Between five and seven years ago, organizations on the front-end of the cloud adoption curve created highly-autonomous teams, Ola Chowning, partner at ISG, told CIO Dive. It flattened the organizational structure, distributed IT and had technologists working directly with the business.
"While it sounded really wonderful, it was really expensive," Chowning said. A byproduct of operational sprawl was tool sprawl, and organizations lack the efficiency of a common tool set.
There was a recognition that enterprises "should always have this digital backbone," that is driving consistency and efficiency, with consultation across teams, she said.
The pull now is for companies to centralize core aspects of the technology organization, with technology teams operating like consultants, pulled in and out of lines of business.
Though it appears an overarching technology group might limit flexibility, team structure is not rigid. If a line of business needs to quickly pivot, and management allocates budget, centralized team structures allow for consultation when needed.
The pandemic showed IT should be a driving force of business operations, and it all comes back to automation, George Burns, senior consultant of cloud operations at digital tech consultancy SPR, told CIO Dive. Any IT manager or CIO should look through the lens of flipping problems into processes.
"How can you break your resources down so you can consume them as you need to?" Through it all, cloud is the fabric, he said.
Leave configuration to the CSP
Consider the spheres of influence. Liberty Information Technology manages and operates the technology stack. It leaves the CSP to execute the details of back end. And the business can adapt and innovate at will — moving parts of infrastructure is not their concern.

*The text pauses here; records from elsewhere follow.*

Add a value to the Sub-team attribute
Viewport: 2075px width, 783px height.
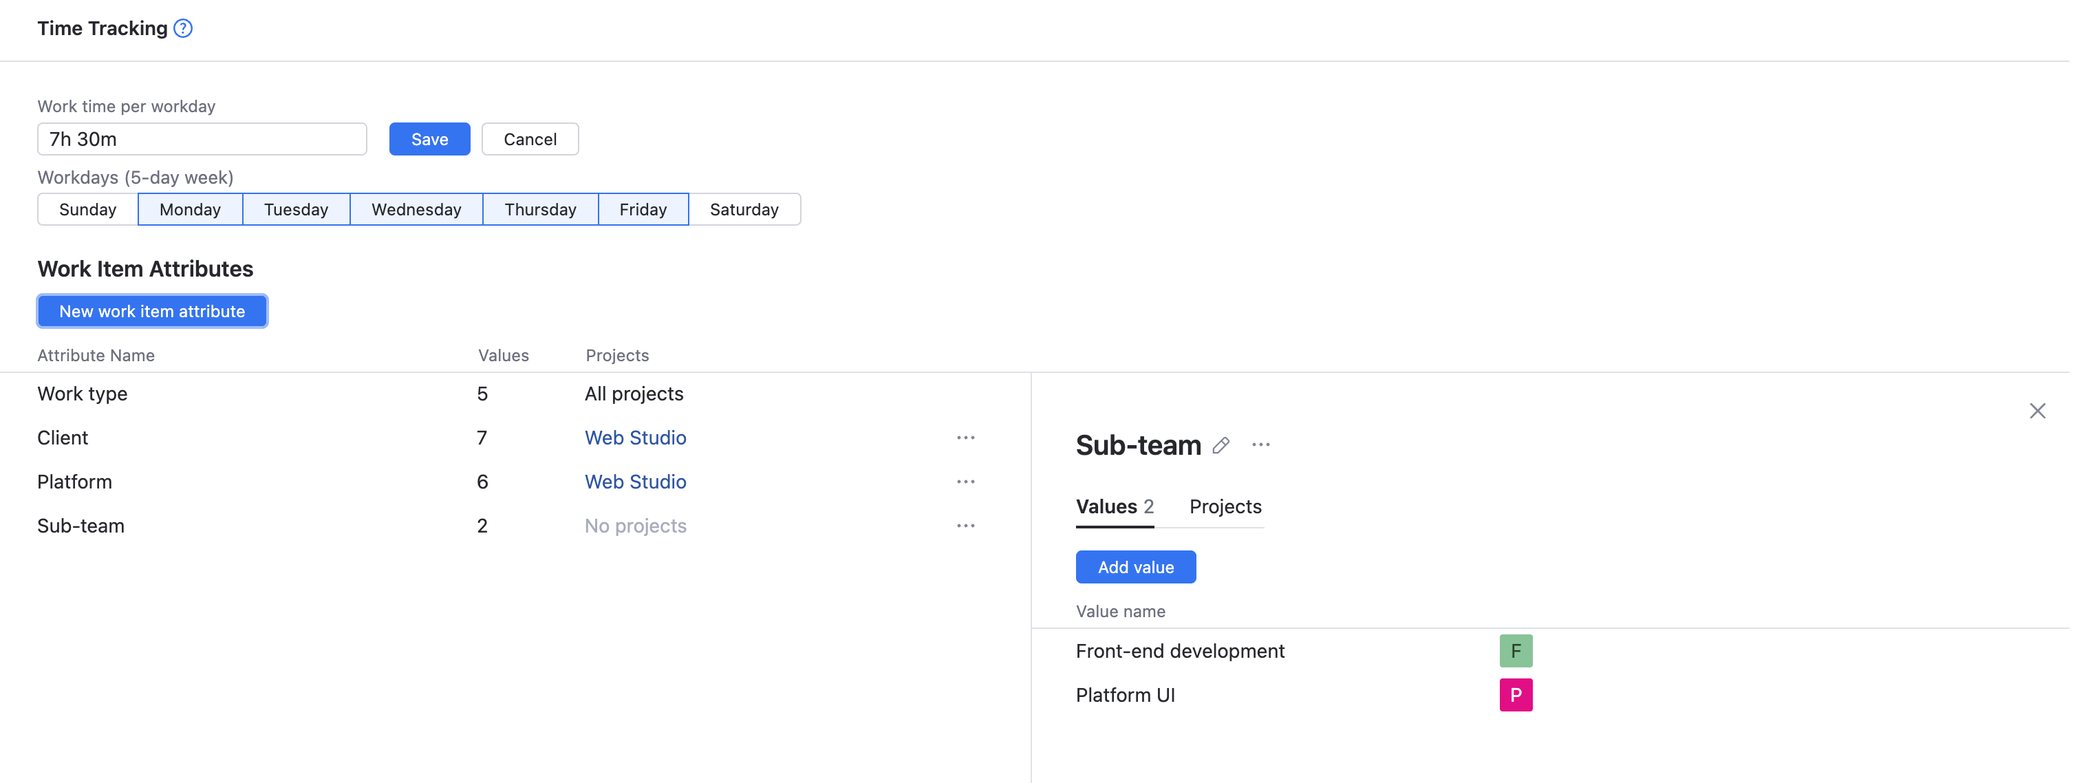[1135, 566]
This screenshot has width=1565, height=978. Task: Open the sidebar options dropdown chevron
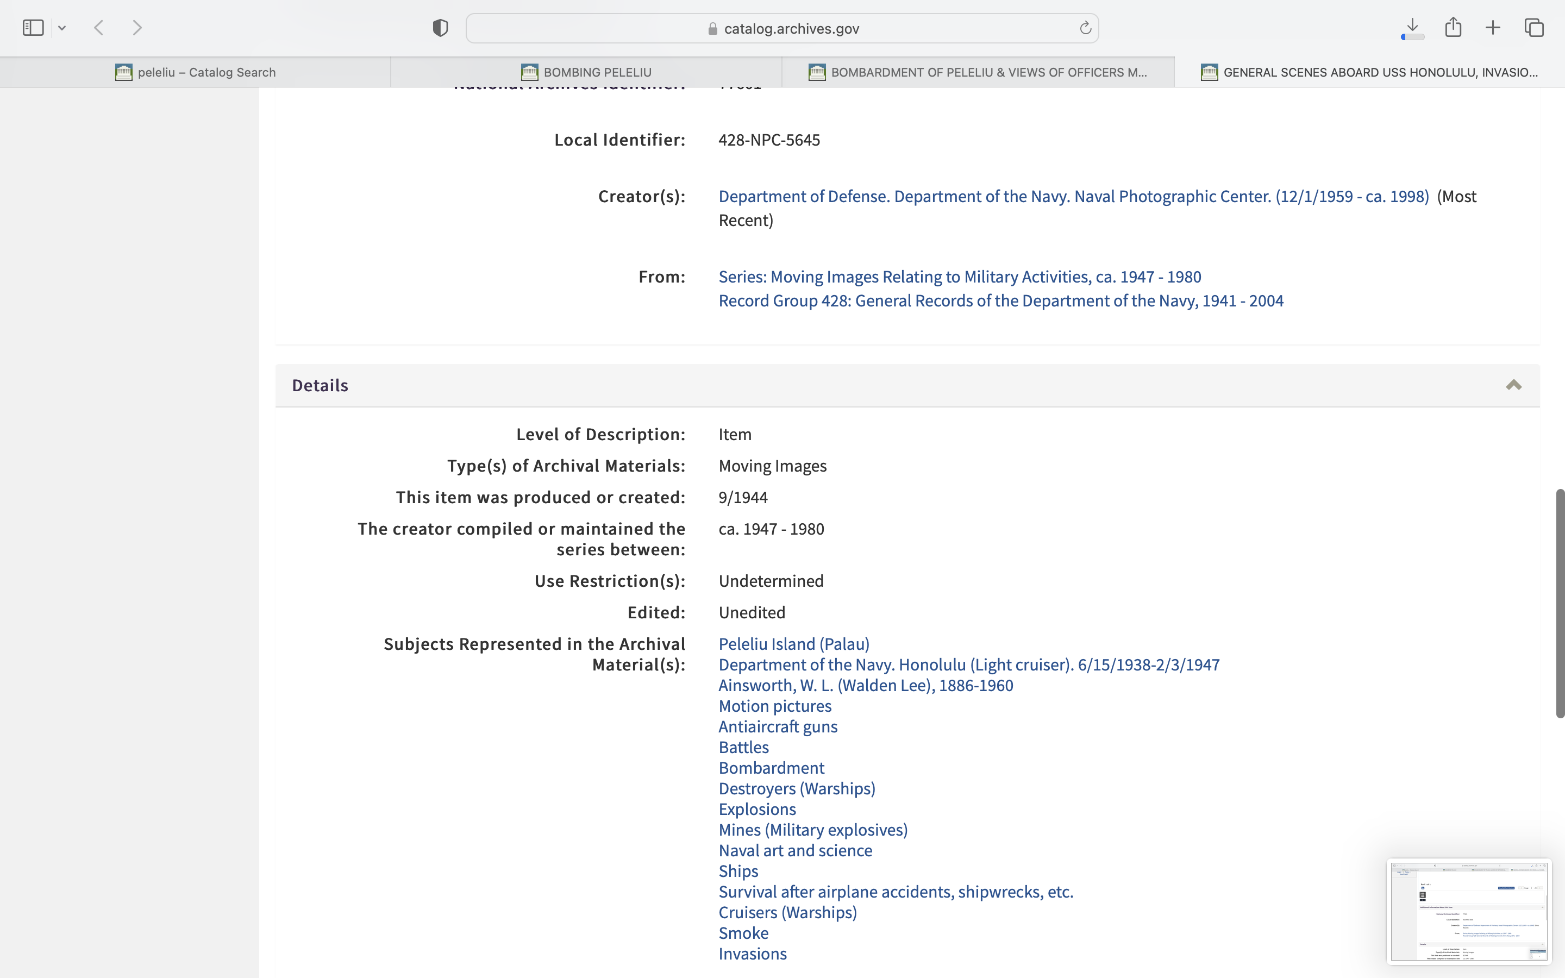(x=62, y=28)
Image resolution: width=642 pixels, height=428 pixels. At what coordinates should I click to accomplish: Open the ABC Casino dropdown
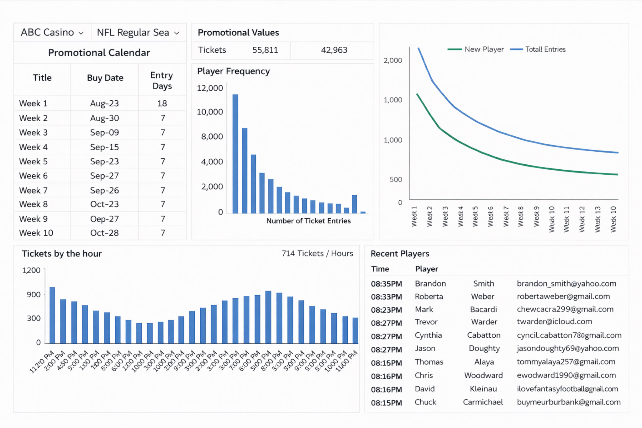point(52,32)
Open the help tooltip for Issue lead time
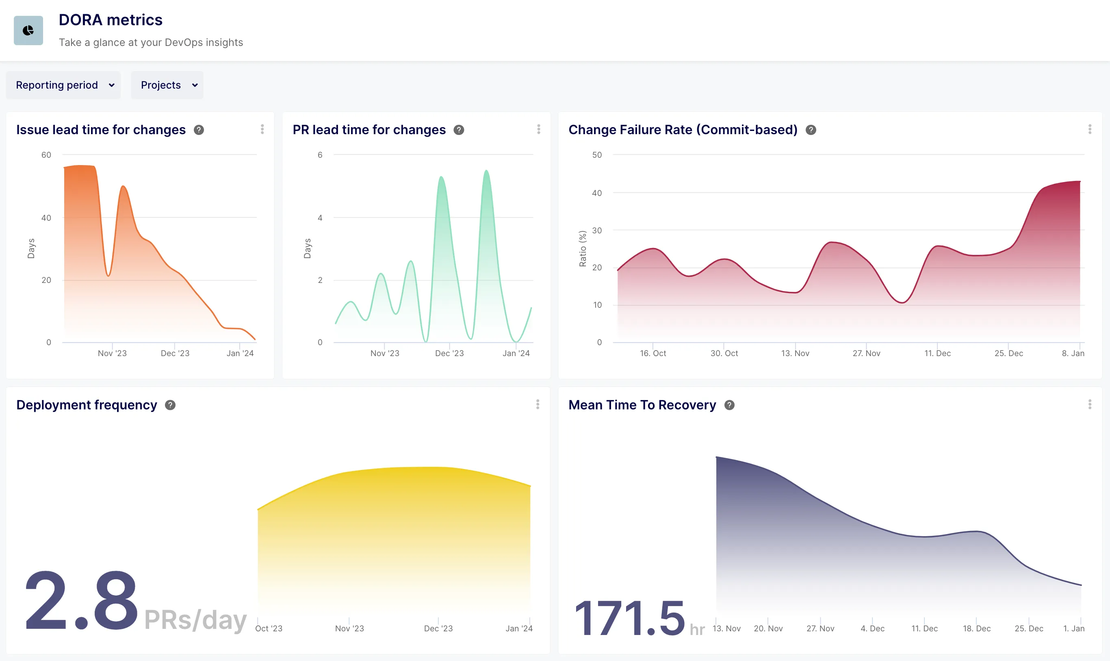This screenshot has width=1110, height=661. click(199, 130)

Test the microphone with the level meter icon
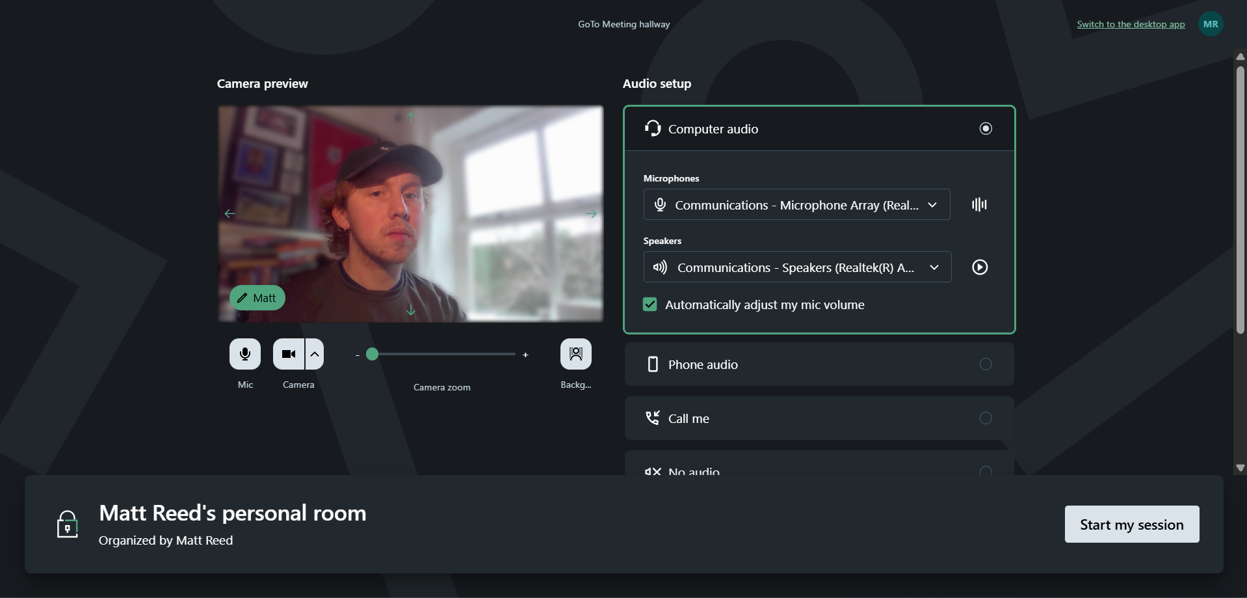click(x=979, y=204)
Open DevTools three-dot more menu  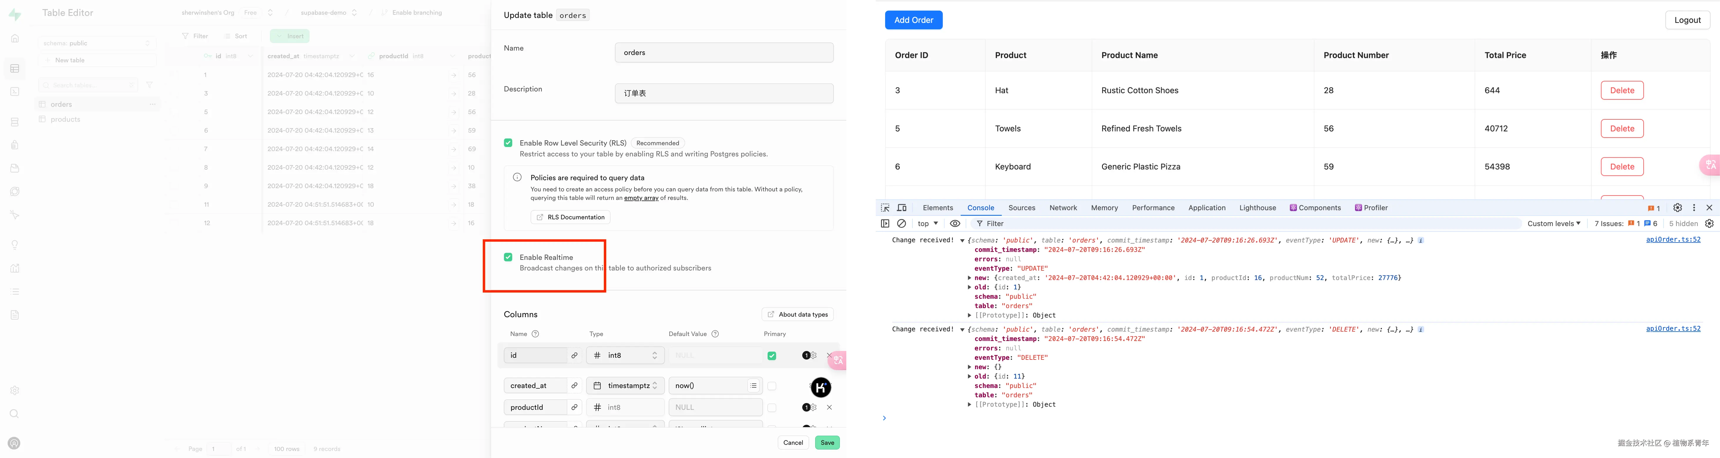[1694, 208]
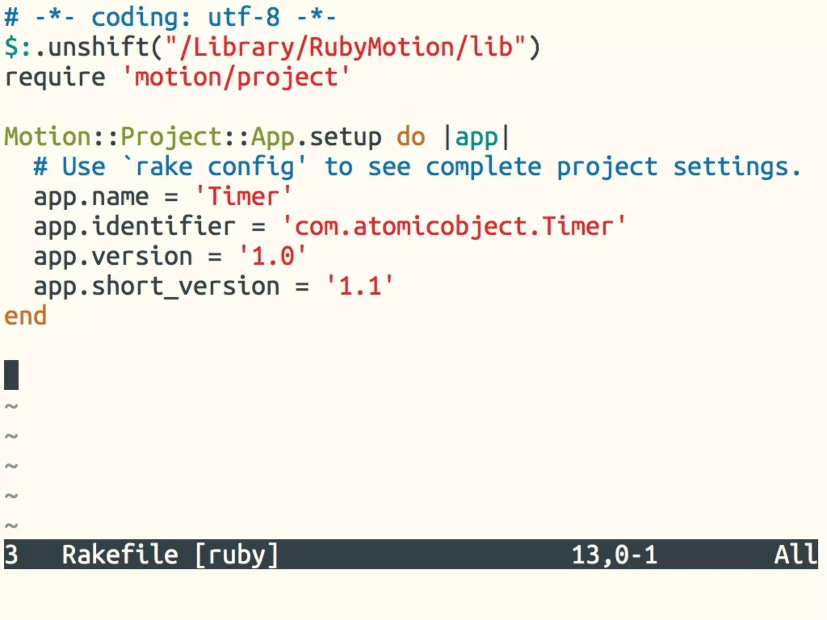Click the 'motion/project' require string
The image size is (827, 620).
[x=236, y=77]
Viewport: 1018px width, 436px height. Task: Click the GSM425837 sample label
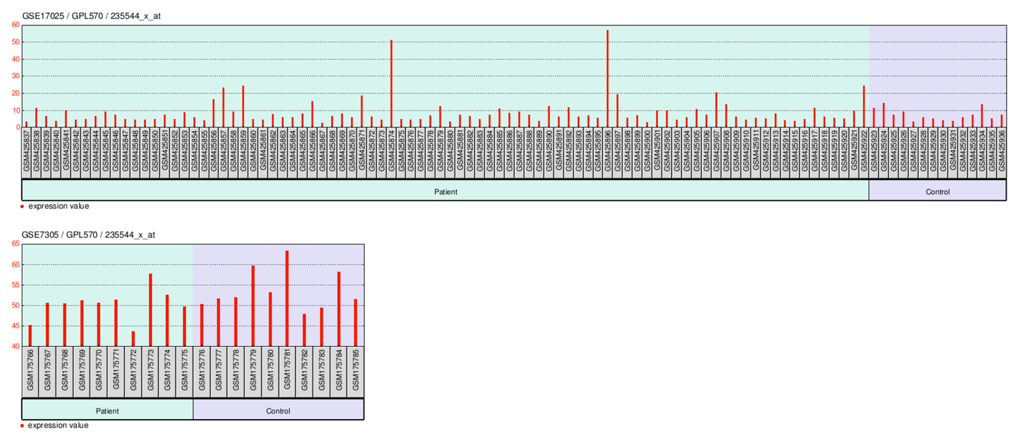tap(26, 151)
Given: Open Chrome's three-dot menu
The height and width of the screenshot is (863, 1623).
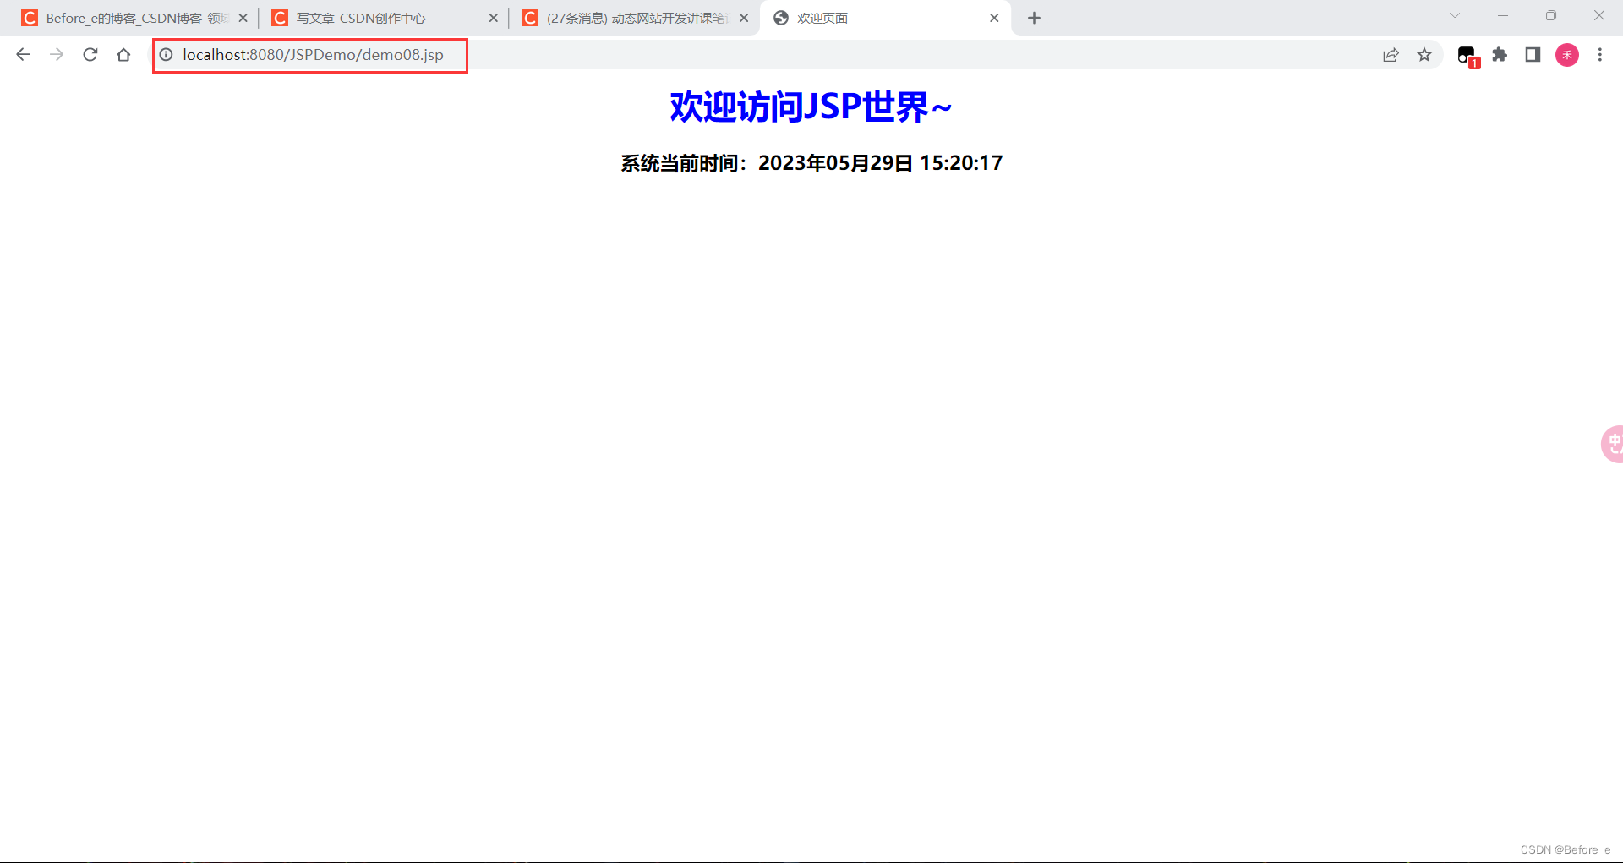Looking at the screenshot, I should [x=1599, y=55].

Though a CSP can manage an environment with serverless, the human element creates a consistent change, one all organization can relate to. Engineers aren't free to code without thinking through output; they still need alignment with the end-product.
It requires engineer excellence, Anderson said. "There's almost a journey we've had to take our engineers on." Engineers need to understand how to build a solution, layering on cloud certification and competence requirements. Then there's the architect lens and ensuring the technologies are instilled with the principles of serverless.
That's cost optimization, security and performance, he said.
At Liberty Mutual, technical teams think of "code as liability."
If you have a large engineering team, you might think of code as an asset, Anderson said. In the new world, that's not the goal. "The less code, the better" because that means teams are using the provided tools.
The better approach is to consider what's the business tools engineers are trying to deliver, and reduce complexity by offering as little code as possible.
In order to create an elegant solution to business problems, it requires a more elegant use of skills, he said. Instead of coders, the business needs software engineers, "engineering software for their end users."